O filósofo Renato Noguera, autor de "Por que Amamos?", da editora HarperCollins, nos ensina que a emoção se define por seis eixos básicos: alegria, medo, surpresa, tristeza, nojo e raiva. Segundo ele, as emoções se estruturam em "reações físicas mais brutas, instintivas e imediatas —como o susto, o lampejo de raiva ou o pico de alegria."

Ao ler isto, tomei para mim exatamente estes sintomas ao ver o jogo do Brasil contra o Japão na segunda-feira (29).

Acontece comigo algo quase instintivo: o medo de assistir ao jogo, temendo uma derrota diante do time opositor. Na minha rasa racionalidade, o futebol que tem no currículo cinco campeonatos mundiais, não pode —ou não deve poder— se dar ao luxo de perder uma partida para outro time tecnicamente abaixo de sua capacidade futebolística.
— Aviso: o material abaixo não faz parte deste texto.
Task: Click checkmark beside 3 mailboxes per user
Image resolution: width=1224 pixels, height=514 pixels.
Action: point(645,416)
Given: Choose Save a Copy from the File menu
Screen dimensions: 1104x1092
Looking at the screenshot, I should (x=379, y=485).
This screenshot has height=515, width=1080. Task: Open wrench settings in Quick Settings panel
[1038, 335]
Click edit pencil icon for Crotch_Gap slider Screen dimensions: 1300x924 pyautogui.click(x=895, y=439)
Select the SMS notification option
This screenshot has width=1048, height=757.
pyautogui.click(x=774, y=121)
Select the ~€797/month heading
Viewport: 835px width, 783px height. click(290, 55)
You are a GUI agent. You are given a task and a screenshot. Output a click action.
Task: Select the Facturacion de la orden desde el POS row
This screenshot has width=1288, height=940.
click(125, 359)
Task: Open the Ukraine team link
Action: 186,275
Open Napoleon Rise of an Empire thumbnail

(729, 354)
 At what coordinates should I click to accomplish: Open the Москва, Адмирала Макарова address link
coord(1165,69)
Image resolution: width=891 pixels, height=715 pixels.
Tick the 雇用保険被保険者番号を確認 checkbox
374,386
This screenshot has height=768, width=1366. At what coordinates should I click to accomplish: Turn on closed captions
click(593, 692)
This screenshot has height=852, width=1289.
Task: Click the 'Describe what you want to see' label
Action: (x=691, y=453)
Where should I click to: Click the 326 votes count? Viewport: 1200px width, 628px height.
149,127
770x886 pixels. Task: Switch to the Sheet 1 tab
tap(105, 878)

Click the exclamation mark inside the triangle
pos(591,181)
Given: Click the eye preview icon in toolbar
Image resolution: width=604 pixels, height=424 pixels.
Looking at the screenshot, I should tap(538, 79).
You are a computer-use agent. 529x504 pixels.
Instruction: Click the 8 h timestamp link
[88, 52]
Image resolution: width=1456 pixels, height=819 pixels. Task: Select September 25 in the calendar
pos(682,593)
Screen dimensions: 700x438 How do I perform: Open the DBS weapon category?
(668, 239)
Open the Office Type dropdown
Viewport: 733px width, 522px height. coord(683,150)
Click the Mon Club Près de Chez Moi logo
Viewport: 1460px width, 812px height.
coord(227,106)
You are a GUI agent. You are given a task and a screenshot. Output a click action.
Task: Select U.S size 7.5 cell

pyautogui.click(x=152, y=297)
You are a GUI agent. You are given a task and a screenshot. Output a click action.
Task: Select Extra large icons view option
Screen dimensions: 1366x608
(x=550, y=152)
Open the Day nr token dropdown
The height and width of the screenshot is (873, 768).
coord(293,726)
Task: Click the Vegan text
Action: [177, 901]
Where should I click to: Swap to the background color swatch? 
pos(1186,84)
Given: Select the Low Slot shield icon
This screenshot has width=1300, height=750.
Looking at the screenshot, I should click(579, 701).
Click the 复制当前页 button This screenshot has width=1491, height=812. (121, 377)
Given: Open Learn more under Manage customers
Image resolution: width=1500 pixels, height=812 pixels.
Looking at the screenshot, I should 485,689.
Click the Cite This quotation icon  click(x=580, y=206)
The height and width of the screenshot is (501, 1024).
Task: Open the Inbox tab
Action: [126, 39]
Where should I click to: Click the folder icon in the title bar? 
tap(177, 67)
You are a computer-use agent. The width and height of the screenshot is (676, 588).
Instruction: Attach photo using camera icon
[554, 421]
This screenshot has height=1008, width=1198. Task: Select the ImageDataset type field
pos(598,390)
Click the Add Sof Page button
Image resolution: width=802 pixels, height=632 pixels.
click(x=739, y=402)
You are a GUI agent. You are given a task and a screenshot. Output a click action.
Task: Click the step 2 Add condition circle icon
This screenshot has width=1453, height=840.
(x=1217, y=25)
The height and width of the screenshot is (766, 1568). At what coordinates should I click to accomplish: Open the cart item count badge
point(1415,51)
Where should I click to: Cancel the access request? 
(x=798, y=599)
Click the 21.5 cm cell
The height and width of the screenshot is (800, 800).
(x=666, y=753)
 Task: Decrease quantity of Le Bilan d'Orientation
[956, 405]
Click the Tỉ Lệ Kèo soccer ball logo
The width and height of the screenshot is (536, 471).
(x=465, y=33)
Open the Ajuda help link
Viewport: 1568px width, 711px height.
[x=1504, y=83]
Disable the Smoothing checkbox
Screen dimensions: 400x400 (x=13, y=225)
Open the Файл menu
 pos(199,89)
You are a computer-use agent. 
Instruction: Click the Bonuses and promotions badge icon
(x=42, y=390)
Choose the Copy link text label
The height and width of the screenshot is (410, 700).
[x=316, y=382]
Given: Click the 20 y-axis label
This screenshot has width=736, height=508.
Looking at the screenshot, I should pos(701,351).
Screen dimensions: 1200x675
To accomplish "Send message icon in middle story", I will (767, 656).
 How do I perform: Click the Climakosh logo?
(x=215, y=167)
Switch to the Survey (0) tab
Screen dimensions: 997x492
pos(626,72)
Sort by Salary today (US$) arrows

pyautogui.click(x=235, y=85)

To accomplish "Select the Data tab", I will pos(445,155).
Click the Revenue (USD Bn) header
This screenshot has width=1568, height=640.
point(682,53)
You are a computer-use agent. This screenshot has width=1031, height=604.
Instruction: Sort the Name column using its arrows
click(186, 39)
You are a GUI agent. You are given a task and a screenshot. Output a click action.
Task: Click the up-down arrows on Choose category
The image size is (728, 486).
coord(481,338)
Ao assistir à partida do Brasil contra o Japão, nesta semana, percebi que nem sempre faz sentido a ideia de que o jogo se ganha jogando. A seleção joga bem, mas não pode levar gol, senão se desequilibra; não pode ser estritamente marcada pelo adversário, porque parte para a retranca; não pode ter na partida juiz de apito duvidoso, que pareça fazer vista grossa a algo claramente de óbvia injustiça —caso do gol anulado do atacante Vini Jr.